The Comptroller General of NIS, David Parradang, made the disclosure while addressing the National Conference Committee on Immigration. The Nigeria Immigration Service (NIS), on Wednesday 23 April in Abuja, disclosed that Nigeria has over 1,400 illegal border routes. NIS warned that this poses grave security implications for the country. He said that even though the country had only 84 approved land border control posts designated in the 1980s after the Maitatsine riots, ‘there are more than 1,400 illegal borders in the country’.
'Across the over 4,000 square kilometres coverage, we have well over 1,400 illegal routes which are not manned. The number of illegal routes is 100 times more than the number of approved routes.
“In Adamawa State for instance, we have about five control posts but we have 80 illegal routes in the state through which people come into the country.”
The Immigration boss added that in Ogun State, there are 83 illegal routes and this goes round the country. “This has grave security implications for the country.”
Parradang equally said that the Service required an annual recruitment of 5,000 personnel for a period of five years to carry out its duties effectively.
He added that the current 22,300 immigration officers were grossly inadequate to carry out the Service’s mandate.
According to him, the mandate of the service includes issuance of passport, border patrol and other security-related duties among other functions.
He noted that apart from the shortage of manpower, the Service was contending with other numerous challenges.
“We have non-demarcated, poorly-marked borders. This makes people at the border community to interrelate to the extent that stringent control is apparently difficult.
“We have some people who have their bedrooms in another country and their sitting rooms in Nigeria; the windows open to another country, so, how do you tell that person that he should not cross the border?.

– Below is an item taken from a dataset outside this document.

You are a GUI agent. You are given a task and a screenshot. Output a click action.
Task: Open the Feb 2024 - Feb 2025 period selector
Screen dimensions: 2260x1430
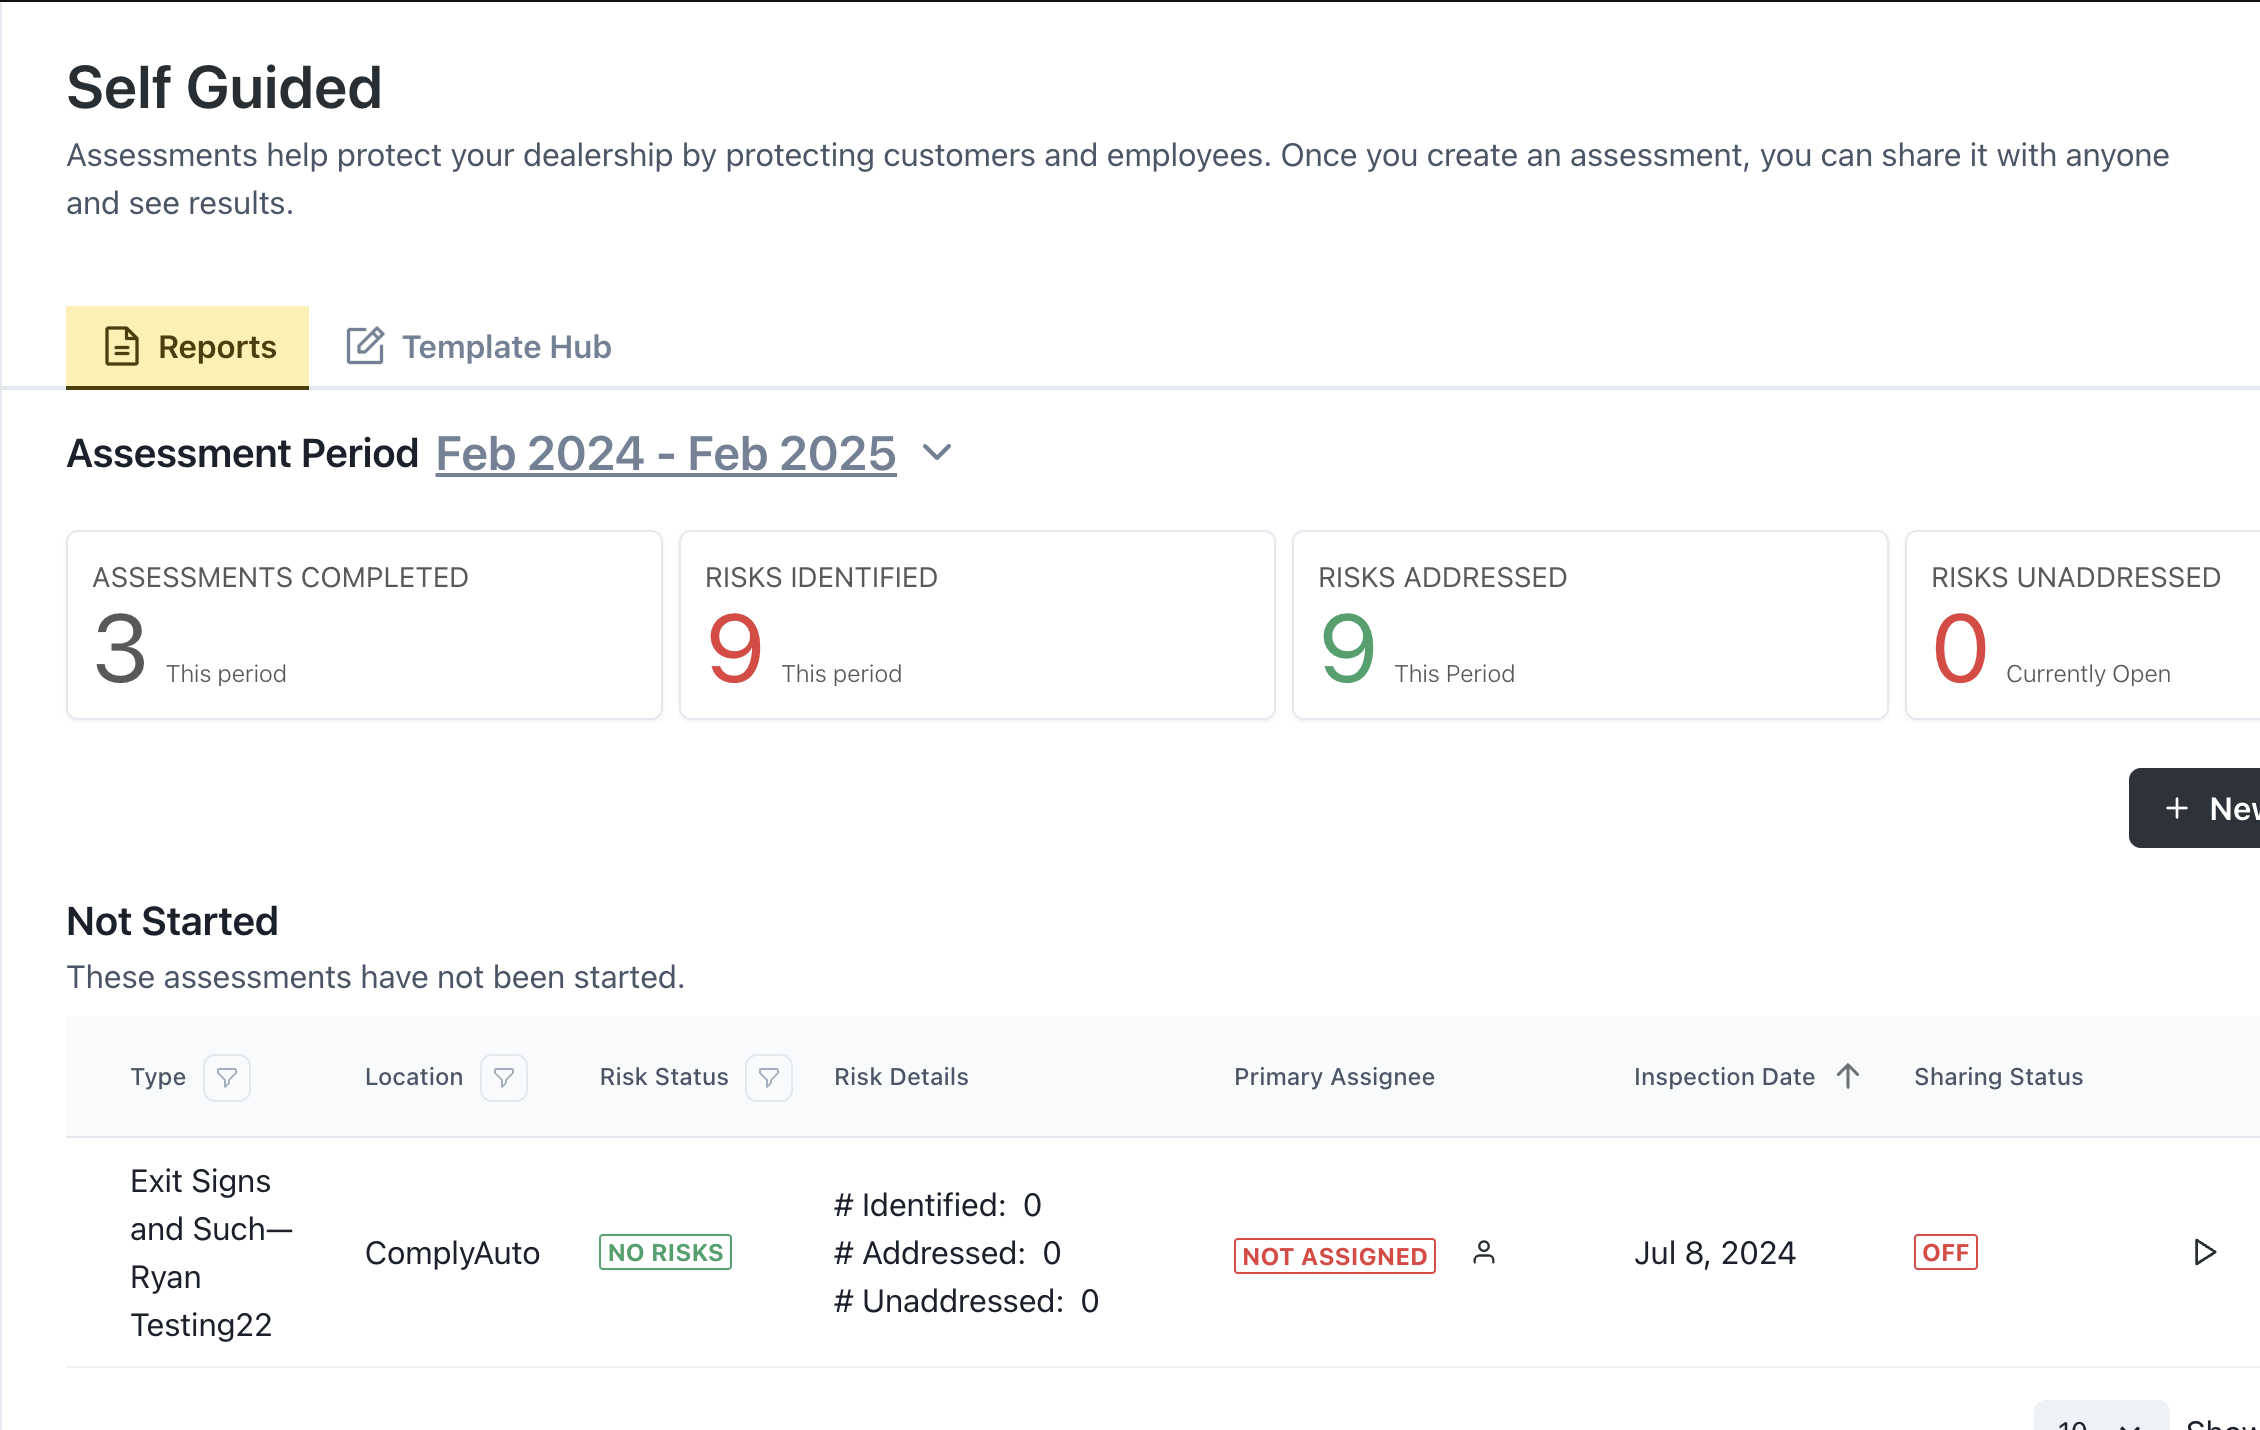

“We have proposed to government that we need to add 5,000 people on an annual basis for the next five years to be able to reasonably patrol our borders.”
He stressed that we have inadequate facilities such as patrol vehicles and only two aircraft. “We need communication gadgets and scanners because our border posts are not interconnected with the E-pass system.”
He canvassed for better welfare and insurance for officers, better budgetary allocation, supply of modern border patrol aircraft as and the review of the service’s policy to meet modern day challenges.
Parradang, however, said that the NIS would open 30 new control posts in 2014 to effectively monitor the borders.
He stressed that the Service would have two border bases for each of the 30 control posts, noting that the border patrol-base is supposed to be 40 kilometres hinterland for easy patrol.